But Dean did not make Rebel all by himself. In their new book Live Fast, Die Young: The Wild Ride of Making Rebel Without A Cause, authors Lawrence Frascella and Al Weisel explain how Rebel’s director, Nicholas Ray, was as much of a part of creating the rebel image along with Dean’s co-stars Natalie Wood and Sal Mineo.

Take a Walk on The Wild Side

Dean made Rebel what it is today, but Frascella and Weisel offer more with their book
Dean made Rebel what it is today, but Frascella and Weisel offer more with their book

According to Frascella and Weisel, the word “teenager” did not enter the language until 1941, and by the time the 1950s arrived, juvenile delinquency was on the rise, or so we were told by the mass media. Teen movies such as The Blackboard Jungle began popping up on the cultural landscape, albeit told from the perspective of adults.

Ray wanted something else. He wanted so badly to make a great epic about tormented youth that he spent time interviewing delinquents as research for his film. Ray, already established as a director with such features as They Live By Night and In A Lonely Place, wanted to make a movie told from the point of view of the teenager.

It was screenwriter Stewart Stern who helped find his leading man, the one and only Dean, whose star was already rising due to the positive buzz created by his performance in East of Eden, his first major role. Little argument could be made that it was Dean who made Rebel what it is today, but Frascella and Weisel offer more with this book than just another Dean tribute.

Which brings us to the real star of Live Fast, director Ray. Here was someone making an anti-establishment film before anti-establishment was that much in vogue, and his work with Dean has become one of the greatest could-have-been actor-director relationships in film history.

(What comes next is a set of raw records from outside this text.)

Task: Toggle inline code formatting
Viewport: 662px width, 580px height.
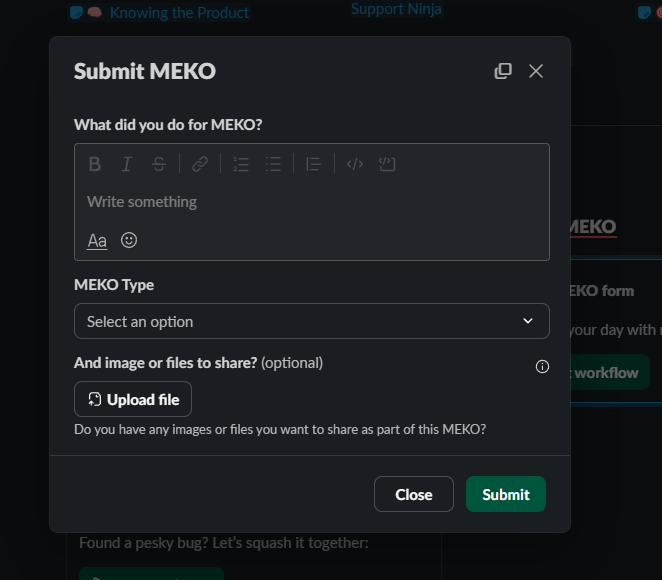Action: (355, 164)
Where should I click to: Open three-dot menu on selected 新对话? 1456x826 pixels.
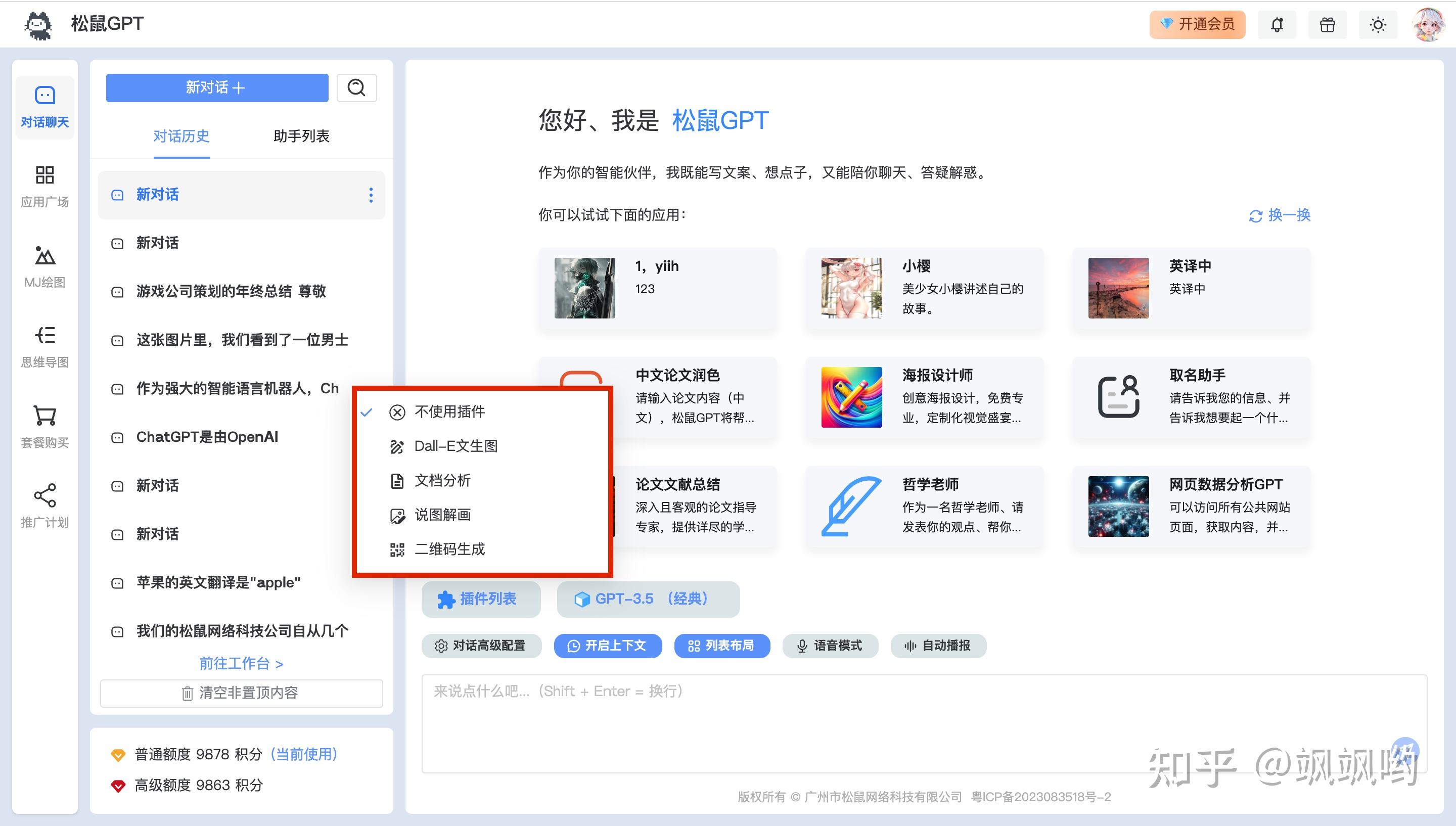click(x=371, y=195)
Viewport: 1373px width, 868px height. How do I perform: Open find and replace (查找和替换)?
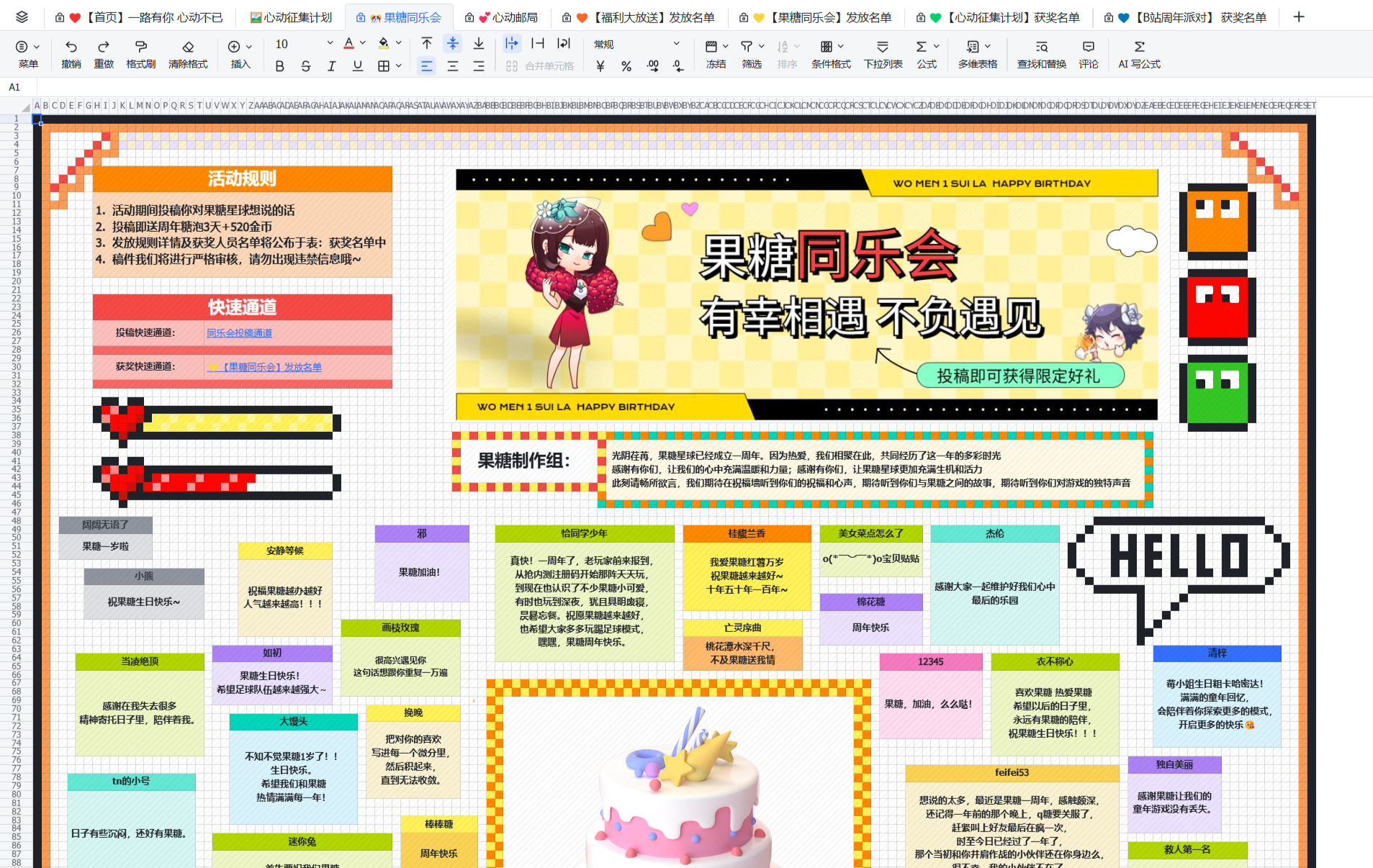[x=1041, y=47]
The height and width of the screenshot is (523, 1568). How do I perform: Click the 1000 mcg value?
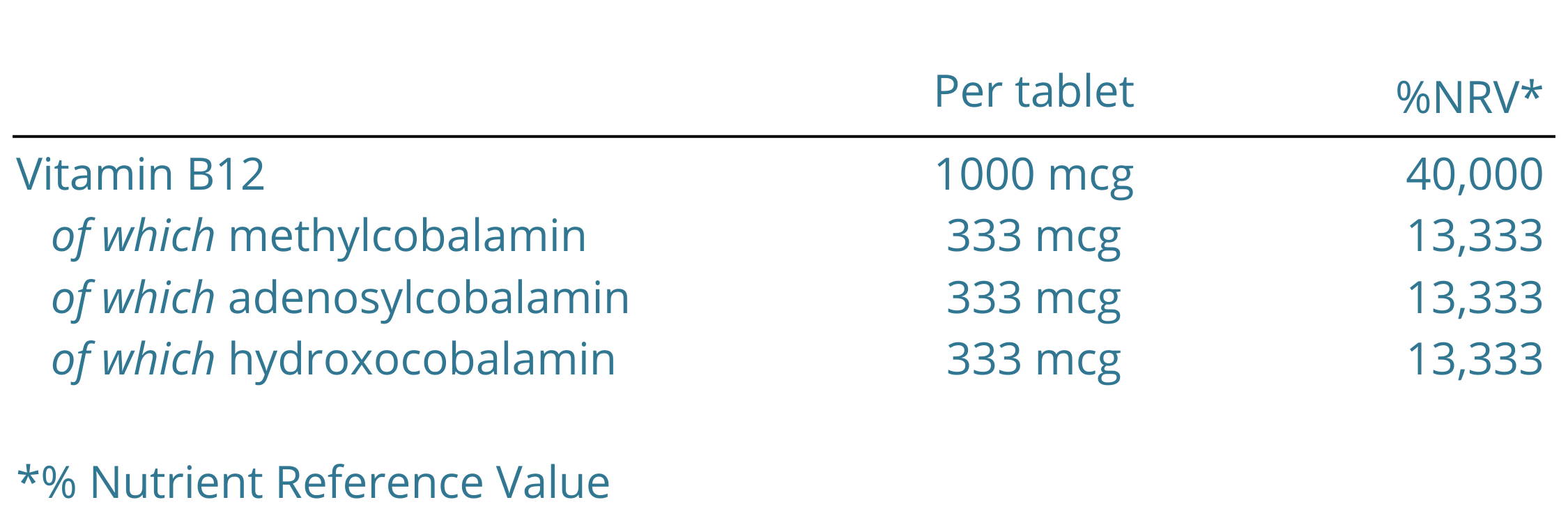(1034, 177)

Ray has his own laid-back way of doing things and his constant conflicts with a difficult schedule fueled his passion for making the movie. Working with Dean proved to be very unpredictable since he was motivated only by his own whims, and some accounts say it was Dean who directed much of the picture. But great conflict begets great drama, and it is Ray who is championed by the authors as most responsible for this classic.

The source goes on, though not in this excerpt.